O Conselho Monetário Nacional (CMN) aprovou nesta sexta-feira (4), em reunião extraordinária, uma medida que amplia a renegociação de dívidas rurais para agricultores, pecuaristas e cooperativas afetados por eventos climáticos ou outras condições excepcionais que prejudicaram a produção e o pagamento.
A decisão permite recompor débitos que ficaram fora das regras da Resolução CMN 5.330, aprovada em julho, por questões operacionais ou de prazos de formalização. O objetivo é alcançar produtores que preenchiam os requisitos, mas perderam o enquadramento por não concluírem a operação a tempo.
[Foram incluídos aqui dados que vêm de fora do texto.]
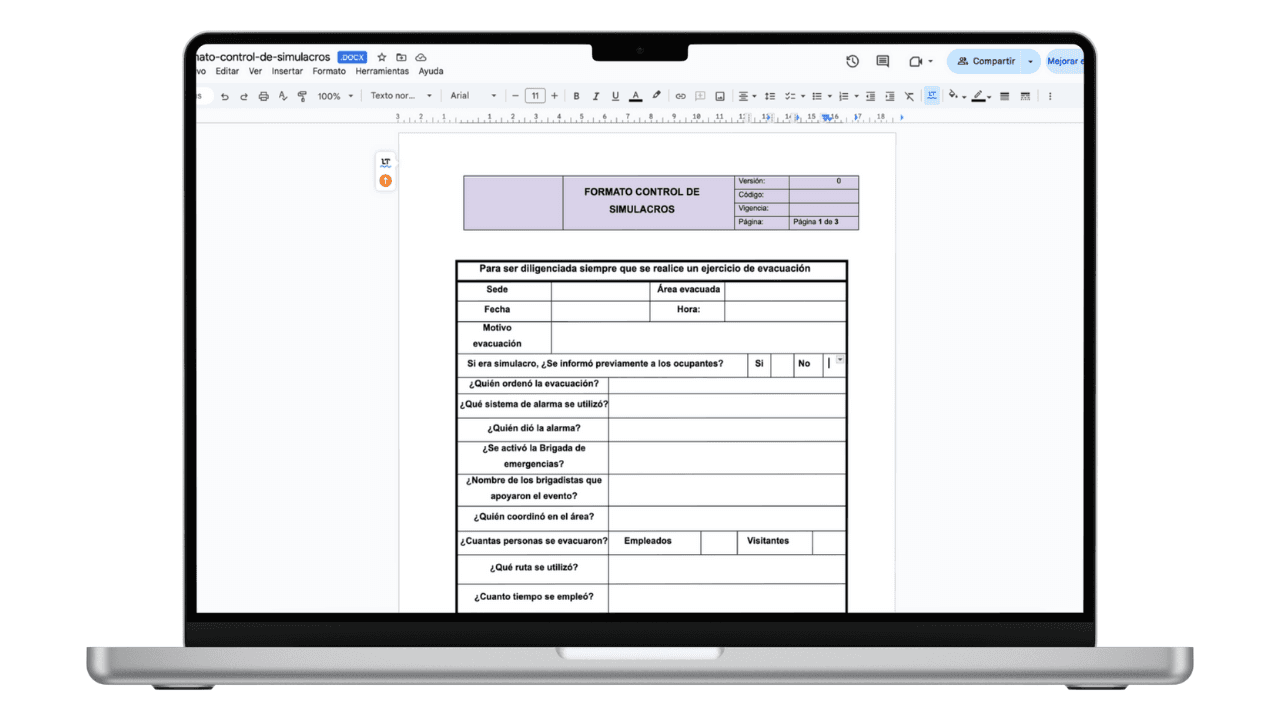Open version history using the clock icon
1280x720 pixels.
(852, 61)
O prazo para contratar a recomposição vai até 12 de novembro.
O CMN também autorizou instituições financeiras a oferecer linhas com recursos livres para renegociar dívidas não contempladas pela Resolução 5.330, ou quando os recursos originais já tiverem sido totalmente usados. A contratação dependerá de análise de crédito pelo banco, que fará nova classificação de risco. As garantias poderão ser reavaliadas.
Atenção: a medida amplia as opções, mas não garante aprovação automática. O banco ainda avalia o perfil do solicitante.
Para operações com recursos dos Fundos Constitucionais (FNO, FNE e FCO), o CMN criou tratamento específico: classificação de risco mais favorável para determinadas renegociações, conforme a legislação vigente. Estão contempladas operações do Pronaf, do Pronamp e demais linhas de crédito rural, divididas em dois grupos: custeio, comercialização e industrialização; e custeio, investimento, comercialização e industrialização.
A nova regra surgiu após o CMN identificar operações que atendiam aos critérios, mas ficaram impedidas por problemas operacionais. A resolução regulamenta a MP 1.376, editada em julho, que prevê até dez anos de pagamento e a criação de um fundo garantidor.
O CMN é o órgão que formula as diretrizes das políticas monetária, creditícia e cambial. É presidido pelo ministro da Fazenda, Dario Durigan, e composto pelo presidente do Banco Central, Gabriel Galípolo, e pelo ministro do Planejamento e Orçamento, Bruno Moretti.